• _Selected excerpt_
+ + + +
WASHINGTON -- The American Rescue Plan contained $39 billion for child care, including $464.6 million for Arkansas.
Now state officials must decide how to spend it.
President Joe Biden signed the $1.9 trillion spending package into law in March after it passed on a party-line vote.
On Friday, the Biden administration provided states with guidance on how they can use a portion of the money -- roughly $15 billion in block grants -- referred to as Child Care Development Fund Flexible Funding.
Arkansas' share of the block grants is $178.5 million.
The administration "strongly recommends that lead agencies prioritize increasing provider payment rates and workforce compensation so that child care providers can retain a skilled workforce and deliver higher-quality care to children receiving subsidies."
The money must be spent by Sept. 30, 2024.
"The available funding for child care assistance is very helpful and useful to give support to families returning to the workforce," Gov. Asa Hutchinson said in a written statement.
"The demand for this assistance is much less than the record level of funding being sent to Arkansas," he added.
The Arkansas Department of Human Services "is working hard to use this money effectively, and the priority is both to provide help to low income families and essential workers," Hutchinson said.
Before the covid-19 pandemic, Arkansas' economy was robust, with unemployment falling to a record low 3.4% in April 2019. In April 2020, it peaked at 10% before declining sharply. This April, it stood at 4.4%.
Human Services Department spokeswoman Amy Webb said previous federal child care funding helped the state weather the covid-19 crisis, enabling essential workers to stay on the job.
The Coronavirus Aid, Relief, and Economic Security Act, which was signed into law in March 2020, included $3.5 billion for child care nationwide. A December pandemic relief bill included an additional $10 billion for child care.
In Arkansas, some of the money was used for child care vouchers. Part of it benefited child care centers.
"We wanted to be there for the front-line workers, those folks who were out there before we had vaccines and still working [and] helping people," Webb said.
The goal was "to support them, to take that burden of child care off their mind, so they can focus on the essential job that they have," she added.
With new money arriving, front-line workers remain a priority, Webb noted.
"We will use a significant portion of the funds to continue serving essential workers by providing child care assistance. We also will be working with existing centers across the state to help them improve the overall quality of their programs, will support education of child care staff to improve quality of care through our TEACH scholarship program, and will assess and work to address the gaps in child care services statewide," she added.
The TEACH program's name stands for Teacher Education and Compensation Helps. The scholarship program enables child care workers to pursue higher education as well, earning college credits.
The state will benefit from the additional funding, according to Paul Lazenby, executive director of the nonprofit Arkansas Early Childhood Association.
"The challenges in child care actually didn't start with covid. We were certainly facing a lot of struggles in child care before," he said.
Providers are often underfunded, and working families rely on the vouchers, he said.
The association, which has 1,500 members, represents early childhood care professionals.
Many of them are paid minimum wage, he said.
The poverty rate among Arkansas child care workers is 18.1%, according to a report prepared by the nonprofit association.
"We want to address the quality of the programs that our children are attending in Arkansas ... but also address some of the compensation strategies as well," Lazenby said.
+ + + +
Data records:

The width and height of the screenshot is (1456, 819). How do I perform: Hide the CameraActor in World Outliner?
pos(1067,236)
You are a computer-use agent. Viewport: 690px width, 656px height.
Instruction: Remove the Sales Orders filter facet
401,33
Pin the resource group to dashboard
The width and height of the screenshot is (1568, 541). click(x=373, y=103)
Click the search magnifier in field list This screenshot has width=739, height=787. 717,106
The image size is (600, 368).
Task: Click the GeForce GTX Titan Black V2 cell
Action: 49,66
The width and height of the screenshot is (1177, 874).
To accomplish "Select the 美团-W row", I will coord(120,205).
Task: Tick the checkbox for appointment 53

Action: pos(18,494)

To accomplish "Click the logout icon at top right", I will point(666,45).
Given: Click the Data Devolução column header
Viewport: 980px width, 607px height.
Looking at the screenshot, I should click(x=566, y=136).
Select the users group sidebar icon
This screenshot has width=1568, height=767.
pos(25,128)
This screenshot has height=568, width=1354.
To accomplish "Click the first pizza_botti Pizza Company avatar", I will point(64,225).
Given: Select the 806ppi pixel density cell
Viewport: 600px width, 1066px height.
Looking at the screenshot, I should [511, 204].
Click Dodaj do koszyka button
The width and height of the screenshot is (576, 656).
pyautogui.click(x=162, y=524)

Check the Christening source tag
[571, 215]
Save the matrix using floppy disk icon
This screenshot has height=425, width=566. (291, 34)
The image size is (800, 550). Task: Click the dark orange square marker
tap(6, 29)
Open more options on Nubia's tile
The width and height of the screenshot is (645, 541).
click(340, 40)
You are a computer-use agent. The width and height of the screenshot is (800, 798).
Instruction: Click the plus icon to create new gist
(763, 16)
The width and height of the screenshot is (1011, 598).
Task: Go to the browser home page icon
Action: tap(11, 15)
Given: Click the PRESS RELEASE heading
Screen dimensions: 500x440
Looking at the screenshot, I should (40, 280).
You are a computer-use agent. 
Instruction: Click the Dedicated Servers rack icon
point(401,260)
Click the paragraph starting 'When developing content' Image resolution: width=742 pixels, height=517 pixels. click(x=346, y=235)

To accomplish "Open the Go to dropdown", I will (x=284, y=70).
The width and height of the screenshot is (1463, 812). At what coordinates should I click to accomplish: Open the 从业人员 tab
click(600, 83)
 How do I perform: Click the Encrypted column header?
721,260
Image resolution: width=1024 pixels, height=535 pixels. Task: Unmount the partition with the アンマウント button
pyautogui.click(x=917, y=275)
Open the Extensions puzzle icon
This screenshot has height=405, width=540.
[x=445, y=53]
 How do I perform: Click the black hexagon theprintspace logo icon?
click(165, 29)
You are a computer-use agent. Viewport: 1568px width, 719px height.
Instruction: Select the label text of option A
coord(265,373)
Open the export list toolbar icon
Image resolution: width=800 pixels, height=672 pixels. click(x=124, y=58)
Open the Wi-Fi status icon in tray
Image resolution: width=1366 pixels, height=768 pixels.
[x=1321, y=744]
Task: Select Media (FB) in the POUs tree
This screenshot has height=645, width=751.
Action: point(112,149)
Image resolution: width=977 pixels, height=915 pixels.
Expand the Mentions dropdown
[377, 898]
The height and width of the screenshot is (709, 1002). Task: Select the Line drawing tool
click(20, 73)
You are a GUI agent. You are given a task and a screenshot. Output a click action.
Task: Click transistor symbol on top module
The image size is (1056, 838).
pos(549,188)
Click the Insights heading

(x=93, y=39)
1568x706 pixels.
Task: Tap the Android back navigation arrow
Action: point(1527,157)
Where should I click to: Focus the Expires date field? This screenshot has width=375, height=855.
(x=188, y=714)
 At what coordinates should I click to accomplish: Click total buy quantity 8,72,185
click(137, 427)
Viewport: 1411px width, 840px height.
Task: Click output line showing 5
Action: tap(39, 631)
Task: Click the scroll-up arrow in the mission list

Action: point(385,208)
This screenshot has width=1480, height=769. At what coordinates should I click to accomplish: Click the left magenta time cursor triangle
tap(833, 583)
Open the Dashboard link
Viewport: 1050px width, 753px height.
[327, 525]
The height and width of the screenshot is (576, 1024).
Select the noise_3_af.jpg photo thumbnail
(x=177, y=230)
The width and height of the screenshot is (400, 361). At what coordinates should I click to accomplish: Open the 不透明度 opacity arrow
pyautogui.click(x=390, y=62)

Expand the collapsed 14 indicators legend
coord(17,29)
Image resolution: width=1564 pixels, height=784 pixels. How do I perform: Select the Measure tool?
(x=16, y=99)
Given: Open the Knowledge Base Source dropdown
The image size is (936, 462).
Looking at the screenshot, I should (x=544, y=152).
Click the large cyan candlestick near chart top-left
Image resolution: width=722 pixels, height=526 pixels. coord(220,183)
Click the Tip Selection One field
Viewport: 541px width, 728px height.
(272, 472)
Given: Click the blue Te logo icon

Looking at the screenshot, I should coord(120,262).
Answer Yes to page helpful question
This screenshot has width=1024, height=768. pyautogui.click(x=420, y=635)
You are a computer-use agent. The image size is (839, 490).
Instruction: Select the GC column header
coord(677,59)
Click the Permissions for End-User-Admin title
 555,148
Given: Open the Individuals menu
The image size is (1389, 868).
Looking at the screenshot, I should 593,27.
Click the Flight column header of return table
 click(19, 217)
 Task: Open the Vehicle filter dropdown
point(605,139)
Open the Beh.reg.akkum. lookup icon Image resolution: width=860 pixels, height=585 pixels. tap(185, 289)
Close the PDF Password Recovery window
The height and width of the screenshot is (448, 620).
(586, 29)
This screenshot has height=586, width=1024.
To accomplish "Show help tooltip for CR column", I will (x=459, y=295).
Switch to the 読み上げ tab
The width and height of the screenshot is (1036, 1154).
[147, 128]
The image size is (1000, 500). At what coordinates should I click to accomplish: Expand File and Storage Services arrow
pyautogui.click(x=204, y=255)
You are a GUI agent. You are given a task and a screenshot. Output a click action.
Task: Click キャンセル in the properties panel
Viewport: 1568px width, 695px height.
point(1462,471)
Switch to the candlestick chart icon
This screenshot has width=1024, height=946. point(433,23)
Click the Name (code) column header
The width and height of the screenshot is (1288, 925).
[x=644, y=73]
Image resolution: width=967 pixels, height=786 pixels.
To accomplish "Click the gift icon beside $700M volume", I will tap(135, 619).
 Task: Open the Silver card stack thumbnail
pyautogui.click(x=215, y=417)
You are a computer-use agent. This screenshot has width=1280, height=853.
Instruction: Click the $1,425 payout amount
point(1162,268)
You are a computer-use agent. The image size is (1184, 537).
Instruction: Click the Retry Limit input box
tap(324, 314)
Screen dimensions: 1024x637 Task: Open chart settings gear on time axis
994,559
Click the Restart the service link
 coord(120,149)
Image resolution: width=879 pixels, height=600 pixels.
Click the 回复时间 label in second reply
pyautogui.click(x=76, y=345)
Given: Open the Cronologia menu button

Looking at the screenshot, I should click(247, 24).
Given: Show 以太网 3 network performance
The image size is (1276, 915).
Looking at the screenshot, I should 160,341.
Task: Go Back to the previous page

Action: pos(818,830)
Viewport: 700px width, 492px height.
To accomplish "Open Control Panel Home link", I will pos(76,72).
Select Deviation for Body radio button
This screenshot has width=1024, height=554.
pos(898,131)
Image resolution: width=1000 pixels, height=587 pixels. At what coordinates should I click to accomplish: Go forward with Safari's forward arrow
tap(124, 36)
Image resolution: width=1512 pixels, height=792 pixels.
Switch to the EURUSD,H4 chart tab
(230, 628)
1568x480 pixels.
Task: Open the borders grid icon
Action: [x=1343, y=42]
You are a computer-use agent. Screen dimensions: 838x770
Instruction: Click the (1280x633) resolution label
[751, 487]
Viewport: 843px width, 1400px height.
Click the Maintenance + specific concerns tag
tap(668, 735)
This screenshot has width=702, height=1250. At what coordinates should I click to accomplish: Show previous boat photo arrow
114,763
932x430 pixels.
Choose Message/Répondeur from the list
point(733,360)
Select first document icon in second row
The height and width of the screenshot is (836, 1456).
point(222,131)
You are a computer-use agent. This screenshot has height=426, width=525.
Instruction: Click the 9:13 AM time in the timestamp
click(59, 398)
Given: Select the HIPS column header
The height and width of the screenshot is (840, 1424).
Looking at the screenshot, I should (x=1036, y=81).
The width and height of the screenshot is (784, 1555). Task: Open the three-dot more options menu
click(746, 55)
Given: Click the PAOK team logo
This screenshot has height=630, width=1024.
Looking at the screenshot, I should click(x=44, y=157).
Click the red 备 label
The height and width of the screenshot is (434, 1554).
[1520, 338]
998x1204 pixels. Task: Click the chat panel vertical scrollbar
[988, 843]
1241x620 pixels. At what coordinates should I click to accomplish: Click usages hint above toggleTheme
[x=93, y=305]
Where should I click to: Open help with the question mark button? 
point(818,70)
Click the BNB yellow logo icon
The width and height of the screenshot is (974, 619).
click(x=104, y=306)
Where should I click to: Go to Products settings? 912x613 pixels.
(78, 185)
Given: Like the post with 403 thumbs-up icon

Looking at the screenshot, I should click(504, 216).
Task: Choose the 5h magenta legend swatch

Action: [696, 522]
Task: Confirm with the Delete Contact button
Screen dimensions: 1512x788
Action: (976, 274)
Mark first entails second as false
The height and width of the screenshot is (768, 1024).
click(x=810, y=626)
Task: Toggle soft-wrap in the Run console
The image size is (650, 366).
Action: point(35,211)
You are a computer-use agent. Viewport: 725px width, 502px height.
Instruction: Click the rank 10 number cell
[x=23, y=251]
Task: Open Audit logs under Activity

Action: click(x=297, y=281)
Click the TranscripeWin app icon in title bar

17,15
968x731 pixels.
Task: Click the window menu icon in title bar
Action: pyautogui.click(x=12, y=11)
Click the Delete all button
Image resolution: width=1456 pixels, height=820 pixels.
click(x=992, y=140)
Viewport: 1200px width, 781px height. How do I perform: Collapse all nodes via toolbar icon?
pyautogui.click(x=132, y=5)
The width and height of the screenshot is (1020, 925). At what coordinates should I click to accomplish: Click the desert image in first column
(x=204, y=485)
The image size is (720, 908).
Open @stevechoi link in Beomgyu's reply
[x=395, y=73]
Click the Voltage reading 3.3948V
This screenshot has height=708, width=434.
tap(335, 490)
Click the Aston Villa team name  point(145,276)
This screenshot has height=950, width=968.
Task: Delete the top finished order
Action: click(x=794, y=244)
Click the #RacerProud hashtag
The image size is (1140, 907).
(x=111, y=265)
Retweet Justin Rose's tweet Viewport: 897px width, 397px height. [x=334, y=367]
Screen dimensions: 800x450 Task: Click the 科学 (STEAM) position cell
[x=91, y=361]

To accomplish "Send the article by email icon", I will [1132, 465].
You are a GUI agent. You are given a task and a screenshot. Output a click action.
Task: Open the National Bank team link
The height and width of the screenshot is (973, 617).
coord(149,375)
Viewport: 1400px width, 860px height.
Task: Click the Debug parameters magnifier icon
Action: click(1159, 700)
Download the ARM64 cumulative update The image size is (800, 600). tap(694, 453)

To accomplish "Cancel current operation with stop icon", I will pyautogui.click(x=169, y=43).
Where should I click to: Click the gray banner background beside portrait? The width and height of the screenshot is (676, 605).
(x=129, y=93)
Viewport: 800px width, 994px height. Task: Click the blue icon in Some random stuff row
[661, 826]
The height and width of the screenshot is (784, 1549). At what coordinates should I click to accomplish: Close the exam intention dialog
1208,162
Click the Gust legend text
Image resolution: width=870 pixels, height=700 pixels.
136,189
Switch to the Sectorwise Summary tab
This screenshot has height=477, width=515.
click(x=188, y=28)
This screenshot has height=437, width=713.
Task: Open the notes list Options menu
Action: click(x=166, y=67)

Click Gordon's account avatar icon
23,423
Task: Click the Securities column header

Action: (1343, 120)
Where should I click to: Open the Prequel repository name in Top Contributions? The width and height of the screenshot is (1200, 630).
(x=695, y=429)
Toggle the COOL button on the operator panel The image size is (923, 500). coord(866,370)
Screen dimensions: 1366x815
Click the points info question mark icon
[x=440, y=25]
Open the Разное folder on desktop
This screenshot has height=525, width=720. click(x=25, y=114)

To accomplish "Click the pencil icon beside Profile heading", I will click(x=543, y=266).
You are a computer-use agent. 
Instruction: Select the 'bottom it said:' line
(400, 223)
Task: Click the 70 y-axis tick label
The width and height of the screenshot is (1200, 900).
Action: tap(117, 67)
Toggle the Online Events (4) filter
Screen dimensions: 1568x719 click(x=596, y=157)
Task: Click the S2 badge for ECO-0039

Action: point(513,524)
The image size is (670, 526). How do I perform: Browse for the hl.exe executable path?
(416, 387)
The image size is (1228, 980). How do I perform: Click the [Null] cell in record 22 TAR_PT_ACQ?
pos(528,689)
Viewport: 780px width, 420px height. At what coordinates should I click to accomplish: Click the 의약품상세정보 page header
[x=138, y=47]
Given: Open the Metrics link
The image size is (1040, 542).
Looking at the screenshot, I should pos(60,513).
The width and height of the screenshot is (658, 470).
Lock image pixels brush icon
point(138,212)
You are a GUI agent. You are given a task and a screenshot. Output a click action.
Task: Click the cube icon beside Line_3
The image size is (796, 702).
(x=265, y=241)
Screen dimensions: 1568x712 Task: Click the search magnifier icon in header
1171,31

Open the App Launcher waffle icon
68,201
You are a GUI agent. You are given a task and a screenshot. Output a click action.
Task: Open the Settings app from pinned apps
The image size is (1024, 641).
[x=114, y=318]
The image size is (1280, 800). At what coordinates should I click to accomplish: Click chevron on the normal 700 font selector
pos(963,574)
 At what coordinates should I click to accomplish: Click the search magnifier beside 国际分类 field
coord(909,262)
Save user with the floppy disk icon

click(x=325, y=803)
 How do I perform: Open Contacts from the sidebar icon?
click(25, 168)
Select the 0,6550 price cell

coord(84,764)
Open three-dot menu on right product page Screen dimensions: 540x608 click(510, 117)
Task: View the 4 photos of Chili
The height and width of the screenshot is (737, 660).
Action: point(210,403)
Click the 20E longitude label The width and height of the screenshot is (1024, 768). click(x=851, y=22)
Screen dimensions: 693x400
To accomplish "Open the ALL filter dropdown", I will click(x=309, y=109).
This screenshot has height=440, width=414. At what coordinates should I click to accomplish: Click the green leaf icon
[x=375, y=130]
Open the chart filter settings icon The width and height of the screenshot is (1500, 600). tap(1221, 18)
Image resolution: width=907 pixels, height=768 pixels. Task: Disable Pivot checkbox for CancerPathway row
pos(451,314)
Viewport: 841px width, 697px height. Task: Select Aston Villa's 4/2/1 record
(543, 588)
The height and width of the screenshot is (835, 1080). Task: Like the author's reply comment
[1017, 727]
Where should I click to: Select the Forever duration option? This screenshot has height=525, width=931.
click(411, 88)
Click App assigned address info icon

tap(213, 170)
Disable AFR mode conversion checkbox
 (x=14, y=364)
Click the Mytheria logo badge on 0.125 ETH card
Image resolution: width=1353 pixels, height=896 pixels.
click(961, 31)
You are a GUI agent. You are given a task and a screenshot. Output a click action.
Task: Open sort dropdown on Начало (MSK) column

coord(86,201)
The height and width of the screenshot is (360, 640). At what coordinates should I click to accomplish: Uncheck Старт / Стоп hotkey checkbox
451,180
+ + + +
• _Work task A_
According to the article on Arkansas child care funding, by what date must the money be spent?
• _Work task B_
From the article on Arkansas child care funding, reproduce everything from "On Friday, the" down to "is $178.5 million.".
• _Work task C_
In the article on Arkansas child care funding, turn the paragraph beginning "Before the covid-19 pandemic" into a short bulleted list that keeps its main facts.

• _Answer box A_
By Sept. 30, 2024.

• _Answer box B_
On Friday, the Biden administration provided states with guidance on how they can use a portion of the money -- roughly $15 billion in block grants -- referred to as Child Care Development Fund Flexible Funding.
Arkansas' share of the block grants is $178.5 million.

• _Answer box C_
- Before the covid-19 pandemic, Arkansas' economy was robust.
- Unemployment fell to a record low of 3.4% in April 2019.
- It peaked at 10% in April 2020, then declined sharply.
- This April it stood at 4.4%.